REGINA - It’s time to get ready to file taxes! The Canada Revenue Agency encourages being organized, and knowing what has changed for the filing year, as residents start to gather the necessary documents and statements to file a tax return.
“It is really important to stay organized, as the best way to have a big impact on your tax refund is to make sure you are aware of everything that you should include on your tax return,” said Joanne de Waal, communications manager, Western Region, Canada Revenue Agency (CRA).
The best way to stay organized is to sign into a CRA online account, and use the online portal to update any information. There are separate CRA online services for both personal tax returns, and business tax returns.
As residents track down any receipts or documents needed for their tax return, it is important to remember that the deadline to contributing to an RRSP is March 1. Employers are responsible to ensure that T4 slips are available to their employees by midnight on February 28.
“We recommend that residents use their CRA account to check if they have any uncashed cheques on their file, if one got lost, stolen, or destroyed. CRA cheques never expire or become stale-dated and it is important to claim the money that is outstanding,” said de Waal.
Medical expenses are important to claim, and residents who use the same pharmacist for their prescriptions can ask for a printout of everything that should be claimed.
“This is also the last year to claim the Saskatchewan home renovation tax credit, and any receipts up to December 21, 2022 can be claimed this year,” added de Waal.
Canadian residents are also eligible for the Climate Action Incentive Payments, which returns fuel charge proceeds to households on a more regular basis. Residents of Saskatchewan will receive four equal quarterly payments of the Climate Action Incentive Payment in April, July, and October of this year and the fourth in January 2024.
Completing a tax return online is also the best way to get critical information to the government on time. “Last year, 90 per cent of Canadians filed electronically.

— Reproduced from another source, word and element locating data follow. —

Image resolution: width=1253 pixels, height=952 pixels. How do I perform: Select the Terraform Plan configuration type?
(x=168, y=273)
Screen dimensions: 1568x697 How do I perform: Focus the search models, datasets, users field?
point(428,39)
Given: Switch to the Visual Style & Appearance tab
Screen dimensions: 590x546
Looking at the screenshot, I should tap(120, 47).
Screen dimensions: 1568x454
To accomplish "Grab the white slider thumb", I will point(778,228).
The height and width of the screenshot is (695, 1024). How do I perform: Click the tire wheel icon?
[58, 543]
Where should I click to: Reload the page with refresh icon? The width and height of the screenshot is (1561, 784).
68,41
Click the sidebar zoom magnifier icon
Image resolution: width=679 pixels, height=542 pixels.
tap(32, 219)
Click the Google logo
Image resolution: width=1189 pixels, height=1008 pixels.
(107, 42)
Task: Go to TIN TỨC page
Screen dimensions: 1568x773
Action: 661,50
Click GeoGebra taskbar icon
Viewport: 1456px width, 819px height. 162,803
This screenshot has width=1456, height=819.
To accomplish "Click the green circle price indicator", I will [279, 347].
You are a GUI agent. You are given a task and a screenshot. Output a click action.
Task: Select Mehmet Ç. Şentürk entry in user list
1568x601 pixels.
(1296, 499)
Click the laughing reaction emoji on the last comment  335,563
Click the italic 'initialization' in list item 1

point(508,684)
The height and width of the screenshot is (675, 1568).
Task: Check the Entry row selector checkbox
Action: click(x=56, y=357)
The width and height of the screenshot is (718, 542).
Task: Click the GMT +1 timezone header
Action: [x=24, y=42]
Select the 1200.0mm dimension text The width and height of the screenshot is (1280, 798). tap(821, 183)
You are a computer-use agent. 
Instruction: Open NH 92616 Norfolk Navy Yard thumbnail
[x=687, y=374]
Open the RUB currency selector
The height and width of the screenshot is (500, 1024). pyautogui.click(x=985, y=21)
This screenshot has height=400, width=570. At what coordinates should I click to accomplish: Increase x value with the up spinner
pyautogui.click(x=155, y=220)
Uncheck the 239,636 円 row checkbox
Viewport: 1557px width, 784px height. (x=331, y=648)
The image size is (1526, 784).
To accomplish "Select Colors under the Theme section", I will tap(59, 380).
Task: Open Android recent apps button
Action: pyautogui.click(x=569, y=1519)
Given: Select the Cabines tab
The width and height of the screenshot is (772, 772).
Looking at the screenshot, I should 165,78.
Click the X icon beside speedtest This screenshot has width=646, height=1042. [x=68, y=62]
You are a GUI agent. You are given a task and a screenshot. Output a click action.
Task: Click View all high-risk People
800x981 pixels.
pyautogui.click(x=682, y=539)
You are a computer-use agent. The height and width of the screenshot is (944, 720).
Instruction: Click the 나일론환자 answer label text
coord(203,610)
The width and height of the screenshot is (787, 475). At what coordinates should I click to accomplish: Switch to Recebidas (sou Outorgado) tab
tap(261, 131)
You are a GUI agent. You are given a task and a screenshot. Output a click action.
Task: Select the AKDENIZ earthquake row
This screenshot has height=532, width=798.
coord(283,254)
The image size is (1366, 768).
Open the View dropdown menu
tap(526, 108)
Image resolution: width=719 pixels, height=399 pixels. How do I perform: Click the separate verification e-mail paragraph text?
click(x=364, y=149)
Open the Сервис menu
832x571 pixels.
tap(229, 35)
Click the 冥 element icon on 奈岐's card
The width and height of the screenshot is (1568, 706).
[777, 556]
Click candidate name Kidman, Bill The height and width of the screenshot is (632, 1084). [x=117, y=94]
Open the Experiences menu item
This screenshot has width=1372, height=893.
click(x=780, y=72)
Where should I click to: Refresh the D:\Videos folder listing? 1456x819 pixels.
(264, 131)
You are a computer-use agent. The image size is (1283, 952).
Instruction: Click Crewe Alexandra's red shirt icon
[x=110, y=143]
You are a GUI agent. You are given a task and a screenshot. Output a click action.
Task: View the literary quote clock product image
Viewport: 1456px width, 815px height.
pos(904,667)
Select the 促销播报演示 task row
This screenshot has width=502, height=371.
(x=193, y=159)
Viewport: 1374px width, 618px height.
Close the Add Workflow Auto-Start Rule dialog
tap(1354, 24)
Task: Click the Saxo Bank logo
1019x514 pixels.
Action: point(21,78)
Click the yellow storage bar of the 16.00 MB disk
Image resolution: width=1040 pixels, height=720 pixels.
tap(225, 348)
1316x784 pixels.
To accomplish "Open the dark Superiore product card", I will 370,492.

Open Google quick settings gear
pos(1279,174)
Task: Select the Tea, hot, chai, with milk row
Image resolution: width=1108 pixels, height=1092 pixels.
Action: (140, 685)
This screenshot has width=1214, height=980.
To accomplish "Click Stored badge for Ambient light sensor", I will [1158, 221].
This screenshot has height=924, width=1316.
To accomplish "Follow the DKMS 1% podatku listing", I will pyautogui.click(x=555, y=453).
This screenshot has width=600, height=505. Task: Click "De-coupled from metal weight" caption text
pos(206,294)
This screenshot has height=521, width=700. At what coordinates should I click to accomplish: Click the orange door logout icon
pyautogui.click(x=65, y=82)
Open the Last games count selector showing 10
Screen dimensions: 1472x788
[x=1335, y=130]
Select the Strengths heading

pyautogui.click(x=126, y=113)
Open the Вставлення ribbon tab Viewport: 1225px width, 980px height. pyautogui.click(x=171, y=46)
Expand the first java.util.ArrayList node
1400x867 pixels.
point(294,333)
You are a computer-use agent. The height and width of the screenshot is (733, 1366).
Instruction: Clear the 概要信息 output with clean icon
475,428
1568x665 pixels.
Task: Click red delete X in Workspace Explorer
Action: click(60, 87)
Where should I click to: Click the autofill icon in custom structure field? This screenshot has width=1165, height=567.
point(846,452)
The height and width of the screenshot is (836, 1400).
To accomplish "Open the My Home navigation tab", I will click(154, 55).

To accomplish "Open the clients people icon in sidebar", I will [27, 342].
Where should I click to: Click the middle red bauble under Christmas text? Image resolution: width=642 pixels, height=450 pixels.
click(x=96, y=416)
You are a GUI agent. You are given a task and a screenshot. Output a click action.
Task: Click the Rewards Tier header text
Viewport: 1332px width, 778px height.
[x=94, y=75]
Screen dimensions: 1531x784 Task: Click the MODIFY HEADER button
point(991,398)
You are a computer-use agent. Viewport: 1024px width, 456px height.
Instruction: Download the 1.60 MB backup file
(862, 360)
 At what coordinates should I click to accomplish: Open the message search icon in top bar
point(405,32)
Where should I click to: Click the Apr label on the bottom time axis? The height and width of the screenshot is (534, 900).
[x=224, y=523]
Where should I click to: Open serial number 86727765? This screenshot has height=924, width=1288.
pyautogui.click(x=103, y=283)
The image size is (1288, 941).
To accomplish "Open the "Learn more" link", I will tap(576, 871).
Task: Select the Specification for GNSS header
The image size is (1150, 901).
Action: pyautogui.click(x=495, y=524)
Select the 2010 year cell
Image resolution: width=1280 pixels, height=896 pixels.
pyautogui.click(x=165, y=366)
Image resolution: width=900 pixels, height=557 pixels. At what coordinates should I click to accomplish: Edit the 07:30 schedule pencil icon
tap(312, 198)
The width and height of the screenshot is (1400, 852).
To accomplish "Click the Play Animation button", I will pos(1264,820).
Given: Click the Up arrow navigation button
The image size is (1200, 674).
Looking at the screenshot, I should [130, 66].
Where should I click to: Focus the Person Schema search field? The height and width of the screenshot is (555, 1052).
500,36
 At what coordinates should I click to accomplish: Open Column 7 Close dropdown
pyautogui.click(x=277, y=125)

By filing online, those who are registered for direct deposit usually see a return in their account in up to eight business days,” said de Waal.
For most Canadians, the deadline to pay their taxes and file their return for 2022 is April 30, 2023. Because this date is a Sunday, a return will be considered filed on time if the CRA receives it, or it is postmarked, on or before May 1, 2023. A payment will be considered made on time if the CRA receives it, or a Canadian financial institution processes it, on or before May 1, 2023.
It is critical to ensure that tax returns are completed by the deadline, as the Canadian government uses that deadline date to returns to determine tax credits, child and family benefits, and other credits that are based on income.
For those residents who need to call the Canada Revenue Agency, the estimated wait time for the call centres can be found online. The call centres hours of operation are 8 a.m. to 8 p.m. Mondays to Fridays, and 9 a.m. to 5 p.m. on Saturdays.
In the upcoming year, the First Home Savings tax-free savings account will be introduced by the Canada Revenue Agency. This new registered plan would give prospective first-time home buyers the ability to save $40,000 on a tax-free basis. “The best way to describe this is that it is a love child of a RRSP and a tax-free savings account,” sadi de Waal. “Like a Registered Retirement Savings Plan (RRSP), contributions would be tax-deductible, and withdrawals to purchase a first home—including from investment income—would be non-taxable, like a Tax-Free Savings Account (TFSA).”